In this paper, we propose a new type of task, namely the hierarchical tasks, which can transform themselves into a new task-graph dynamically at runtime. Programmers only need to provide hints stating which tasks can be transformed into a hierarchical task. The runtime system can then delay the submission of parts of the task graph to support dynamic implementation selection, to parallelize the task insertion process, and to strongly reduce the number of tasks in the runtime system. This approach is similar to what is done in OpenMP for the nested task-based parallelization scheme. However, we extend it to handle heterogeneous platforms while expressing fine grain dependencies. This is possible thanks to an advanced data manager which can dynamically and asynchronously change the data layout. The proposed model associated to these hierarchical tasks addresses the issues mentioned above: 1) How to make the task graph more dynamic? 2) How to reduce the overhead of the runtime system? 3) How to overcome the intrinsic limitation of the sequential task flow submission process? While this model is generic and targets distributed heterogeneous architectures, in this paper, we focus on an initial implementation for shared memory heterogeneous architectures. Our contribution is two-fold: 1) We present an advanced data management engine which supports asynchronous data layout modification, 2) We show how we extend the sequential task flow model to support hierarchical tasks and present our implementation within the StarPU runtime system.

2 Related Work

Several efforts have targeted the problem of reducing the overhead of task-based runtime systems (mainly for those based on the sequential task flow model) or enhancing the amount of parallelism provided by such systems. [4] analyzes the limiting factors in the scalability of a task-based runtime system and proposes individual solutions for each of the listed challenges, including a wait-free dependency system and a scalable scheduler design based on delegation instead of work-stealing. Alternative approaches consider advanced dependency management. For instance, [11] proposes an eager approach for releasing data dependencies. Following this approach, the execution of tasks will not be delayed until their predecessor tasks completely finish their execution. Instead, tasks will be launched for execution as soon as their data requirements are available. Alternatively, [15] introduces worksharing tasks. These are tasks that internally leverage worksharing techniques to exploit fine-grained structured loop-based parallelism without requiring a barrier.
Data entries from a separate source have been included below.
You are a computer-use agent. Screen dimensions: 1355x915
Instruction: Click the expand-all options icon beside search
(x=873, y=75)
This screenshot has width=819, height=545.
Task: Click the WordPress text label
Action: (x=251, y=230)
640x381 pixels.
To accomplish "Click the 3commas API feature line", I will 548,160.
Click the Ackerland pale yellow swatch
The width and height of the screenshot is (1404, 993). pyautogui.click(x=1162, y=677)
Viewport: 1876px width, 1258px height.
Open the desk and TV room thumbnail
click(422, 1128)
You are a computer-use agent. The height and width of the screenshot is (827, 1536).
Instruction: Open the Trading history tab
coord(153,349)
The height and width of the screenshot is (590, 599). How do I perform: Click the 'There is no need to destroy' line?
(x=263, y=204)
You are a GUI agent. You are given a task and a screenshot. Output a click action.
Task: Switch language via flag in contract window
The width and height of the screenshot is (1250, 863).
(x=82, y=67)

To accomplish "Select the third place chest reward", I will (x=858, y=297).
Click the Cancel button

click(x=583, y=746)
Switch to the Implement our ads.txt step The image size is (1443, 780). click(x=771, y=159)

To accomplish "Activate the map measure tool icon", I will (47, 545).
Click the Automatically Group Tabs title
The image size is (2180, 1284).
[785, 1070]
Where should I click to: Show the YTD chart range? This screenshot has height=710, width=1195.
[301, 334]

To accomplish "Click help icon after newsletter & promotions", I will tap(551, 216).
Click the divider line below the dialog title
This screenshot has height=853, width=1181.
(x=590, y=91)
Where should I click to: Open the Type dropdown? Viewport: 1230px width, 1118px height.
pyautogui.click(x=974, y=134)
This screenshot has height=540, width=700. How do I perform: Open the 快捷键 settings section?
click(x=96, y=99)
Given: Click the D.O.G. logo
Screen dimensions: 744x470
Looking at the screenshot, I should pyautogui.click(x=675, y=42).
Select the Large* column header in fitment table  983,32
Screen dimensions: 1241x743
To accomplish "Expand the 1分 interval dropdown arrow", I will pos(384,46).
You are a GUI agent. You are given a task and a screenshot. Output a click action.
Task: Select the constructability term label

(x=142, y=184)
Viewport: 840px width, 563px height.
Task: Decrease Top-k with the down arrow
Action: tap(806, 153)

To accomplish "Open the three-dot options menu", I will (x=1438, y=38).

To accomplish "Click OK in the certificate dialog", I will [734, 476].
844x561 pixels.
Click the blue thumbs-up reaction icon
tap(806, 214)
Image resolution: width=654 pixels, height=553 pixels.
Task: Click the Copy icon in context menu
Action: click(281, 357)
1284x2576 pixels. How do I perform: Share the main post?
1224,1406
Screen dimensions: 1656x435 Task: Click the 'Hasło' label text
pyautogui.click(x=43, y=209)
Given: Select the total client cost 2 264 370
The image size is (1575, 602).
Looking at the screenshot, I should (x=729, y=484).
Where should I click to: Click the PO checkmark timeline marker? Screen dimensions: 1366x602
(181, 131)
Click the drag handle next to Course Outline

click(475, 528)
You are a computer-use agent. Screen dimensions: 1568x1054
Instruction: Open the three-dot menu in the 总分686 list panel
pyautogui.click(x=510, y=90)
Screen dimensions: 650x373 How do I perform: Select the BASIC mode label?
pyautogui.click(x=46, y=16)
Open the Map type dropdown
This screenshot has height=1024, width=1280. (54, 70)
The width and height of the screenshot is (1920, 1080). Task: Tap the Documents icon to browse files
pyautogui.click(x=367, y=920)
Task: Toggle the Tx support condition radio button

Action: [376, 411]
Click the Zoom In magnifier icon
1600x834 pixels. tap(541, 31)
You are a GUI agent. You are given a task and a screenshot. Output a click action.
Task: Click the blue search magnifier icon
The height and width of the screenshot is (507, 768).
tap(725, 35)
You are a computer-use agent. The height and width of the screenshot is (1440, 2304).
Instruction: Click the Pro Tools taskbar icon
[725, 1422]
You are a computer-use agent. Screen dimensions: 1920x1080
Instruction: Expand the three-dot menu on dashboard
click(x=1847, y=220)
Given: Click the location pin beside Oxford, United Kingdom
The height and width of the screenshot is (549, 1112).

The closest contribution to our proposition from the perspective of task dependencies was introduced in [16] as the concept of weak dependencies. It is an extension of the OpenMP task-nesting model which enhances the dataflow model of OpenMP by supporting fine-grained dependencies between any set of tasks. Our contribution is a generalization of the weak dependency concept to the heterogeneous case where memory consistency is not ensured by the underlying hardware, thus needing an advanced data manager (see Sect. 3). Alternatively, some preliminary work targeting heterogeneous architectures has considered splitting the tasks when assigned to CPU cores in the context of ParSEC [18] and XKaapi [12].

From the point of view of advanced/dynamic task management and generation, several efforts have been made to allow task-based runtime systems to have a more dynamic expressiveness. In TaskFlow [13], advanced tasking schemes are introduced including dynamic, composable and conditional tasking. Dynamic tasking, in particular, allows to dynamically generate a sub-DAG from a given task. However, a synchronization is added at the end of each hierarchical task to ease the dependencies management. Furthermore, data management must be handled by the programmers: it is their responsibility to change the layout of data when needed. [14] introduces the IRIS runtime which has the ability to perform dynamic task partitioning (either performed by the user or automatically via a polyhedral compiler). However, no details were provided to illustrate how dependencies are handled in this context. Finally, an advanced runtime system supporting hierarchical tasks in the context of low-rank linear algebra solvers is presented in [6]. In this work, hierarchical tasks are introduced and the dependencies are expressed at the finest level. However, the data management is straightforward since the partitioning of data is performed statically at the beginning of the execution.

3 Automatic Data Management

Data handling is at the heart of StarPU both to automatically infer dependencies between tasks in the STF model and to automatically manage data transfers between the different memory banks of a distributed/heterogeneous system. To benefit from these automation, applications must register the data that are handled by the tasks. To do so, StarPU provides an opaque data structure called handle which is an abstract view of a registered data. Handles are coupled with an access mode (read-only, read-write, ...) and are used as task parameters. It is mandatory for a task to access a piece of data through the associated handle. To ease data manipulation, StarPU brings the notion of data filter, a tool to partition data associated with a handle into subdata parts associated with new subhandles. Indeed, instead of registering all data subsets independently, it is often more convenient to register a large piece of data and to recursively partition it. Once a handle is partitioned, we can observe that the same piece of data can be designated simultaneously by several handles. Data in read-only access mode can advantageously be accessed simultaneously at different partitioning levels by several tasks. However, when a data is accessed in write access mode, this access must be exclusive for coherency purpose. This property is ensured by StarPU when a single partitioning is used for a data, but may be violated when several handles point to the same data. To deal with this problem, StarPU provides functions to invalidate other handles to ensure they cannot be used to access their underlying data, and to unpartition subhandles back into the main handle to gather the subdata.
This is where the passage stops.